━━ Given records ━━

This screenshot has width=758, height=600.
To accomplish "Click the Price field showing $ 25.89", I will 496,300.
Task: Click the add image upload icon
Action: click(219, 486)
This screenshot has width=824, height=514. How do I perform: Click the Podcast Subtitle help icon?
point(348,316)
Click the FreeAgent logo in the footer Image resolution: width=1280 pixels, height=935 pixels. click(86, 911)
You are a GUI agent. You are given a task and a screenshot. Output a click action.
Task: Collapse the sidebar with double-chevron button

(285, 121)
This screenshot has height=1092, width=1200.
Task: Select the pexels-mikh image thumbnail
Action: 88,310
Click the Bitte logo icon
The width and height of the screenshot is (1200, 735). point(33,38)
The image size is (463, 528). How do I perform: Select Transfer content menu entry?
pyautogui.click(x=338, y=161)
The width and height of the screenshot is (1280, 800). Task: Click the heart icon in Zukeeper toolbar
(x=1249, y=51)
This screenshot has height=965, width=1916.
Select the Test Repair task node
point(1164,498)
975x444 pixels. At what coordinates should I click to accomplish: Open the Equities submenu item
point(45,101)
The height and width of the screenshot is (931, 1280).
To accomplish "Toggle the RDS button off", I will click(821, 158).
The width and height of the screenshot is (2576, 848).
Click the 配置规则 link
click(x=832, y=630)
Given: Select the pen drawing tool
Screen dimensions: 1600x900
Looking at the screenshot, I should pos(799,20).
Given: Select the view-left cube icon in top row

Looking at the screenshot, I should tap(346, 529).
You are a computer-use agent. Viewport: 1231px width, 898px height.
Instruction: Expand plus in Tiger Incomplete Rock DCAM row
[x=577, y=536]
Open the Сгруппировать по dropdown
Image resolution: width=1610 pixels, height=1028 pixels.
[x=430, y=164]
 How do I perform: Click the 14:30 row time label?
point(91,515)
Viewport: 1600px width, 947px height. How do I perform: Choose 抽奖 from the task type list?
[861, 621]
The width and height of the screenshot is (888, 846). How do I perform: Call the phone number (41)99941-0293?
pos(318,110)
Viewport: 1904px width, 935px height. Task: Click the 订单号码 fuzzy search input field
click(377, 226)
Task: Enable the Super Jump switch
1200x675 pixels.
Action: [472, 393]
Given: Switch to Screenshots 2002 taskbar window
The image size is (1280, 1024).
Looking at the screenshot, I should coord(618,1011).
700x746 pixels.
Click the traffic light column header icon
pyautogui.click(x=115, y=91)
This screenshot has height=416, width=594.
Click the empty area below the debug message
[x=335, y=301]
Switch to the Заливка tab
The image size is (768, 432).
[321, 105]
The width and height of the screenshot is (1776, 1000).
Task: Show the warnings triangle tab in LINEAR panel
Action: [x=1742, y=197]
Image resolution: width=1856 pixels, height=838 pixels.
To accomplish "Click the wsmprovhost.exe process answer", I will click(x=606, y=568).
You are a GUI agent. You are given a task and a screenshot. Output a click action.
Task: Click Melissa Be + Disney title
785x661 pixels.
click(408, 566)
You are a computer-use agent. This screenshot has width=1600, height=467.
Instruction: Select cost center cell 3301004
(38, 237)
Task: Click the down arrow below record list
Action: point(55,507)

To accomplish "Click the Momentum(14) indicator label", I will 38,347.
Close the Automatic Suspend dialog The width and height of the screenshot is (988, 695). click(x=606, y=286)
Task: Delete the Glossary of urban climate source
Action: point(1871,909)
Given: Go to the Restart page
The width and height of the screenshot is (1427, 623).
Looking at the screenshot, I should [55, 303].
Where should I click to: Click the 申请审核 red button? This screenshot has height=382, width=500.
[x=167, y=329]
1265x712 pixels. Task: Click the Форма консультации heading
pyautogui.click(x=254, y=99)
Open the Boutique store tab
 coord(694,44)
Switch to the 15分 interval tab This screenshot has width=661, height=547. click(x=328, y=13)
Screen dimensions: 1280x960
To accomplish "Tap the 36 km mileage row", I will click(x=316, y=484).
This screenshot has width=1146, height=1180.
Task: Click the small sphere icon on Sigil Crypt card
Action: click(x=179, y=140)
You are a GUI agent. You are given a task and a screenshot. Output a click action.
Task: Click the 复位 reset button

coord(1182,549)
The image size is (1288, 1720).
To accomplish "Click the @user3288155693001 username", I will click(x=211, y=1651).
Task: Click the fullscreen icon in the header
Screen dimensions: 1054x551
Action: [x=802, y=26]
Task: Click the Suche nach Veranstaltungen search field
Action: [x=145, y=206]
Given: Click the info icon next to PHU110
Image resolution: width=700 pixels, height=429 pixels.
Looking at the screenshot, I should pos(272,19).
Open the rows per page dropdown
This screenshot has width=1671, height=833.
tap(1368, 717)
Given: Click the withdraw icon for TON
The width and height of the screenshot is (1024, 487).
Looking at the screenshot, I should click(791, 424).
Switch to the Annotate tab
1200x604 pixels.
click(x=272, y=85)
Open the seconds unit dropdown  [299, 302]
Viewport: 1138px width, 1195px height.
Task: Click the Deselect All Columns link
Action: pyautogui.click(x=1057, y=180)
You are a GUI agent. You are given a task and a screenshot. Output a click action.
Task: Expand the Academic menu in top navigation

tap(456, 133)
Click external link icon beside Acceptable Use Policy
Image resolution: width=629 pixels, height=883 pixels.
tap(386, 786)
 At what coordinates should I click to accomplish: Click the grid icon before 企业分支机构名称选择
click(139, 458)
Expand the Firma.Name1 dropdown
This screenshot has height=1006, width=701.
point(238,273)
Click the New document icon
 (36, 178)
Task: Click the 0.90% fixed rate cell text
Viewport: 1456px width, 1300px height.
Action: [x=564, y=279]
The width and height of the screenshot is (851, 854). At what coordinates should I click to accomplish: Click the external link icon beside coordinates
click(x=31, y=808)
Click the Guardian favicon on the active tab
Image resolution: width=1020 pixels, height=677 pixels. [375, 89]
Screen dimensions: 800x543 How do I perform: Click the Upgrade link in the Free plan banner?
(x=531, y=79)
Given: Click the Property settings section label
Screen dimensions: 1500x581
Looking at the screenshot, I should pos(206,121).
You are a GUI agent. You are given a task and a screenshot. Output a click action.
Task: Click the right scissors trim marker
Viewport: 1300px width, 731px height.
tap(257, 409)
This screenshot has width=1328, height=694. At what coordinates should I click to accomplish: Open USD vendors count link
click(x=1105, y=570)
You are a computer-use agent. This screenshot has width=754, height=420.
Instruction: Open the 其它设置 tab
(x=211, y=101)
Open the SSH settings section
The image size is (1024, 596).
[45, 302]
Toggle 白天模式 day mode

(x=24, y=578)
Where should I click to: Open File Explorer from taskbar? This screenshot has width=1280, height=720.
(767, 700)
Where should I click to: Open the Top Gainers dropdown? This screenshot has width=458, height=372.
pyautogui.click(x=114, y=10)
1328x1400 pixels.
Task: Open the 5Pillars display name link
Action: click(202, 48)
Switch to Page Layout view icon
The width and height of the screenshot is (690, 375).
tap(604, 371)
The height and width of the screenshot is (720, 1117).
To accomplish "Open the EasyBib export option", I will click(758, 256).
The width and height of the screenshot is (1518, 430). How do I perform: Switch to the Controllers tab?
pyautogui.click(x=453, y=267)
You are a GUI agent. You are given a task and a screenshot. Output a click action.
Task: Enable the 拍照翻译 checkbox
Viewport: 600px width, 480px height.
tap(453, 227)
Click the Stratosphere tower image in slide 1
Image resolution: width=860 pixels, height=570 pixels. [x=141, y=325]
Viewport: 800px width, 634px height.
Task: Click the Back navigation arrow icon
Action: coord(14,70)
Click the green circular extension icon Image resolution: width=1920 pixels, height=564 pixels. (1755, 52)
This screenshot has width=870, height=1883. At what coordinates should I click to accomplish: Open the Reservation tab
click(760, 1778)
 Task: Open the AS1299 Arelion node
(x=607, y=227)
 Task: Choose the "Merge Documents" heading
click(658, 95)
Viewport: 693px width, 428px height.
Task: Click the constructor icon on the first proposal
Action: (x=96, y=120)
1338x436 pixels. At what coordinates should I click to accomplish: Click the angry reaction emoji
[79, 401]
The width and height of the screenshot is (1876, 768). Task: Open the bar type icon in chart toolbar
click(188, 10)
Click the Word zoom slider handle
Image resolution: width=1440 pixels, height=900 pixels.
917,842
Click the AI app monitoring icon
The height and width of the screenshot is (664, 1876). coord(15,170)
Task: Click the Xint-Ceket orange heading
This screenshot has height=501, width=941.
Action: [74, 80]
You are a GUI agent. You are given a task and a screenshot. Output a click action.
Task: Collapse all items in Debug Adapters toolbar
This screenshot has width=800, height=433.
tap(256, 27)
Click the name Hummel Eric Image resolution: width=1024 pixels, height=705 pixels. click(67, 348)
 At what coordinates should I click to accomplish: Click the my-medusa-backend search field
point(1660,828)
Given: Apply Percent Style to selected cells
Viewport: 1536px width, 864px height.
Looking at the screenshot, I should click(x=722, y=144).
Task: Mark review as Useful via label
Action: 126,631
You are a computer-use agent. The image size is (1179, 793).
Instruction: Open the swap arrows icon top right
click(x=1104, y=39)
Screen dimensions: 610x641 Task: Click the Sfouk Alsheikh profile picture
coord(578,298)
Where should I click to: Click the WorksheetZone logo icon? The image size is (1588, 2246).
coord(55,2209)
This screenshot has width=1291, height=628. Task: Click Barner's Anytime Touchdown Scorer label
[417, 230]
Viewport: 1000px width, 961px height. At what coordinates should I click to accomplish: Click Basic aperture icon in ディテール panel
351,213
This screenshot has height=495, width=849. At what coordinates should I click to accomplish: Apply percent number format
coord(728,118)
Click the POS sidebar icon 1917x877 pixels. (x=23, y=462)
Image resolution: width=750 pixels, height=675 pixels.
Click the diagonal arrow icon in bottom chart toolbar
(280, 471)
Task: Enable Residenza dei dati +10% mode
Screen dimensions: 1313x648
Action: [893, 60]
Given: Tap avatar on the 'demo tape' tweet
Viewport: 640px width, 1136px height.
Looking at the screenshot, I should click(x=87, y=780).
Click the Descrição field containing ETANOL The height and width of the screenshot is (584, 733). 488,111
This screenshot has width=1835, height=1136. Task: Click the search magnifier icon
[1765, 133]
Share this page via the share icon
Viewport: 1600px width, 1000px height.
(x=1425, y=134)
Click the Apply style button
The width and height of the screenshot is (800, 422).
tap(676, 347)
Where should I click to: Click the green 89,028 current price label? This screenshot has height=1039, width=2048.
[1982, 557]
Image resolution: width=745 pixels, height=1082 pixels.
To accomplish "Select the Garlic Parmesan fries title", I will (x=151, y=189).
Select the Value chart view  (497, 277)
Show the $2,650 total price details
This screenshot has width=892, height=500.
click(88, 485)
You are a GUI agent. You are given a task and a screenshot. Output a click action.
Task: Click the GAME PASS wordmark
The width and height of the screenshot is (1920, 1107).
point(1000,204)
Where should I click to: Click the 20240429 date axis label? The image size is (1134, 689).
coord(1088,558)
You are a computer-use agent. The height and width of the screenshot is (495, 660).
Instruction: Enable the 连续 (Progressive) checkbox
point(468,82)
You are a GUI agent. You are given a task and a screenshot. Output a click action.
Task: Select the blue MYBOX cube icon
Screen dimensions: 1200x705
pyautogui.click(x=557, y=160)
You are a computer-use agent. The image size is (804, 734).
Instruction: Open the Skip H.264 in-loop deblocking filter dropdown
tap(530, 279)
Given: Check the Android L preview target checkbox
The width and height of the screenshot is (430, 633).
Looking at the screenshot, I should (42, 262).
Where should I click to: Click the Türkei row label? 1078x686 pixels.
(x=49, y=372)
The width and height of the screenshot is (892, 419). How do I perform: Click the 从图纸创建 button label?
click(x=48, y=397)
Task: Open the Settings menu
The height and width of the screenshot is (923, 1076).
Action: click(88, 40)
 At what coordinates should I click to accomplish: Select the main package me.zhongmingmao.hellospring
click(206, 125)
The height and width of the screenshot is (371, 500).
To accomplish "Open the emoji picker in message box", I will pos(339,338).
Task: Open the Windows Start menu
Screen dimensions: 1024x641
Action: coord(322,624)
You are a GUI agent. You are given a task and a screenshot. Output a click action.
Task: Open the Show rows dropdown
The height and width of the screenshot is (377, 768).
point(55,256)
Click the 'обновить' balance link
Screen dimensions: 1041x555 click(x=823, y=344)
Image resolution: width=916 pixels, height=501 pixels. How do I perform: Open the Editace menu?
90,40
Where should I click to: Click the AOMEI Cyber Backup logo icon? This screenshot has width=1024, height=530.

━━━

__Work item__
Both the first line of the records above and the line containing "This screenshot has height=965, width=1916." are to be transcribed exactly, together with every line between them, and nothing else.

__Exercise solution__
This screenshot has width=758, height=600.
To accomplish "Click the Price field showing $ 25.89", I will 496,300.
Task: Click the add image upload icon
Action: click(219, 486)
This screenshot has width=824, height=514. How do I perform: Click the Podcast Subtitle help icon?
point(348,316)
Click the FreeAgent logo in the footer Image resolution: width=1280 pixels, height=935 pixels. click(86, 911)
You are a GUI agent. You are given a task and a screenshot. Output a click action.
Task: Collapse the sidebar with double-chevron button

(285, 121)
This screenshot has height=1092, width=1200.
Task: Select the pexels-mikh image thumbnail
Action: 88,310
Click the Bitte logo icon
The width and height of the screenshot is (1200, 735). point(33,38)
The image size is (463, 528). How do I perform: Select Transfer content menu entry?
pyautogui.click(x=338, y=161)
The width and height of the screenshot is (1280, 800). Task: Click the heart icon in Zukeeper toolbar
(x=1249, y=51)
This screenshot has height=965, width=1916.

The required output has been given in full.